Taylor C W, Crowley J, Williamson S K, Miller T P, Taylor S A, Giri T G, Stephens R L, Livingston R B
University of Arizona, Arizona Cancer Center, Tucson.
J Clin Oncol. 1990 Nov;8(11):1811-7. doi: 10.1200/JCO.1990.8.11.1811.

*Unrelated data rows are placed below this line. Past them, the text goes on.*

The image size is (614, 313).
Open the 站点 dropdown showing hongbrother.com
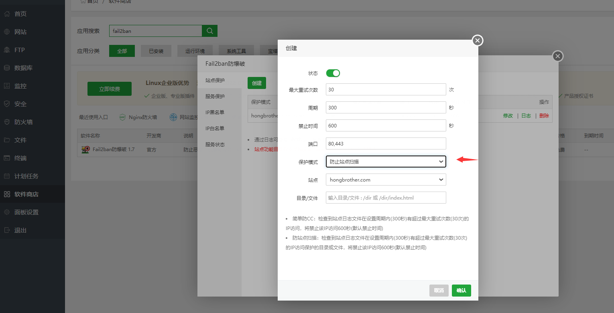pyautogui.click(x=385, y=180)
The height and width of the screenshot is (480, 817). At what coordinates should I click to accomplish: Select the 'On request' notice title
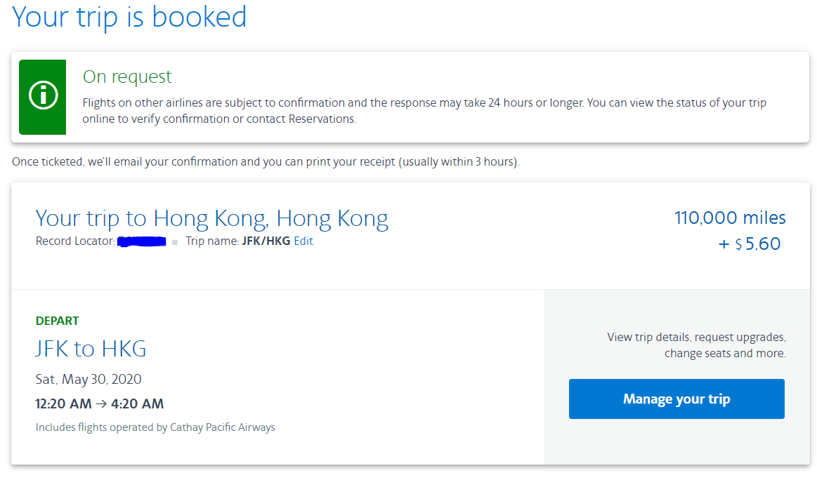click(127, 76)
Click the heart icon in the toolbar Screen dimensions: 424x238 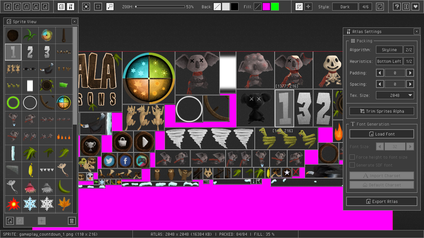(x=415, y=7)
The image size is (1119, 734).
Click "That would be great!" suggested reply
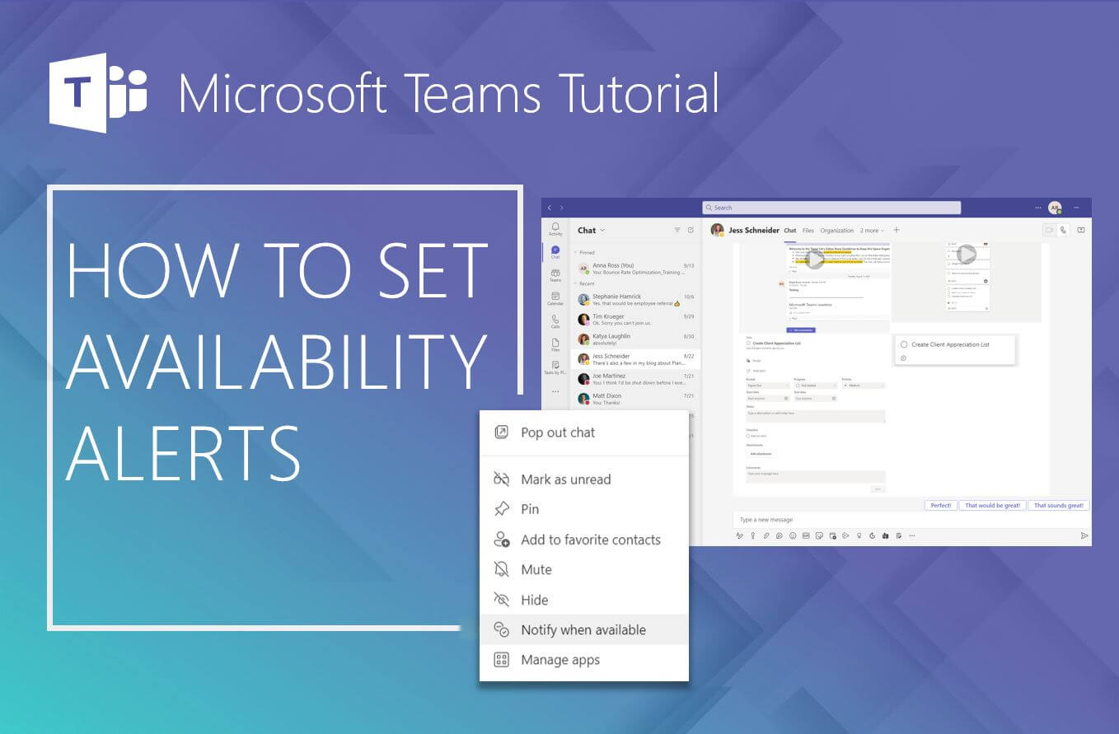click(991, 505)
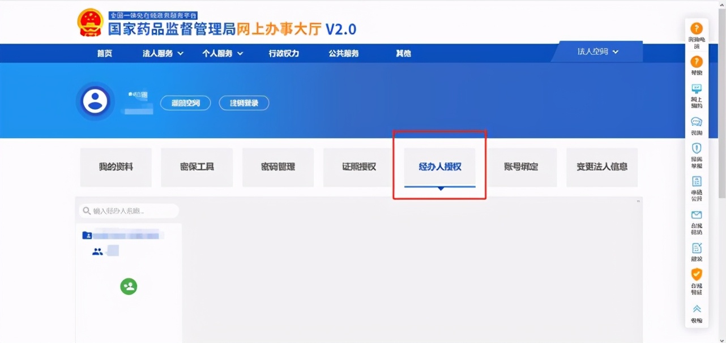Click the second pill button beside the avatar
The width and height of the screenshot is (726, 343).
tap(244, 102)
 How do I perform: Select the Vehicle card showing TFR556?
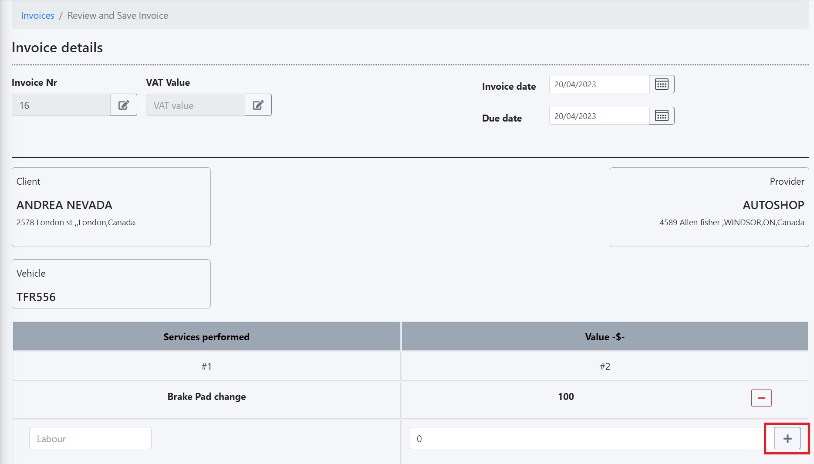pyautogui.click(x=111, y=284)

We designed an intensive, weekly treatment regimen for patients with small-cell lung cancer (SCLC) using six of the most active chemotherapeutic agents for this disease (doxorubicin [DOX], cyclophosphamide [CTX], vincristine [VCR], etoposide [VP-16], cisplatin [CDDP], and methotrexate [MTX]). The goal of this program was to gain rapid, repetitive exposure to multiple, active drugs. Treatment was administered weekly for a total of 16 weeks. Seventy-six SCLC patients (limited disease, 34; extensive disease, 42) were treated. The overall complete plus partial response rate was 82%. Complete response rates of 47% and 38% were observed in patients with limited (LD) and extensive disease (ED), respectively. The median survivals for patients with LD and ED were 16.6 and 11.4 months, respectively. Toxicities were tolerable and were primarily hematologic. Twenty-six patients had one or more transient life-threatening toxicities, but only one patient developed a fatal toxicity. Eighty-four percent of the patients received 80% or greater of the intended protocol dosages over the entire 16-week treatment period. We conclude that this intensive, short-duration treatment regimen is at least as good as other "standard" regimens, and we are encouraged aged by the complete response rate and median survival in patients with ED SCLC.
我们为小细胞肺癌(SCLC)患者设计了一种强化的每周治疗方案,使用针对该疾病的六种最有效的化疗药物(阿霉素[DOX]、环磷酰胺[CTX]、长春新碱[VCR]、依托泊苷[VP - 16]、顺铂[CDDP]和甲氨蝶呤[MTX])。该方案的目标是使患者快速、反复接触多种有效药物。治疗每周进行一次,共持续16周。76例SCLC患者(局限期34例;广泛期42例)接受了治疗。总体完全缓解加部分缓解率为82%。局限期(LD)和广泛期(ED)患者的完全缓解率分别为47%和38%。LD和ED患者的中位生存期分别为16.6个月和11.4个月。毒性反应可耐受,主要为血液学毒性。26例患者出现一种或多种短暂的危及生命的毒性反应,但只有1例患者发生致命毒性反应。在整个16周的治疗期间,84%的患者接受了80%或更高剂量的预定方案剂量。我们得出结论,这种强化的短疗程治疗方案至少与其他“标准”方案一样有效,并且广泛期SCLC患者的完全缓解率和中位生存期让我们备受鼓舞。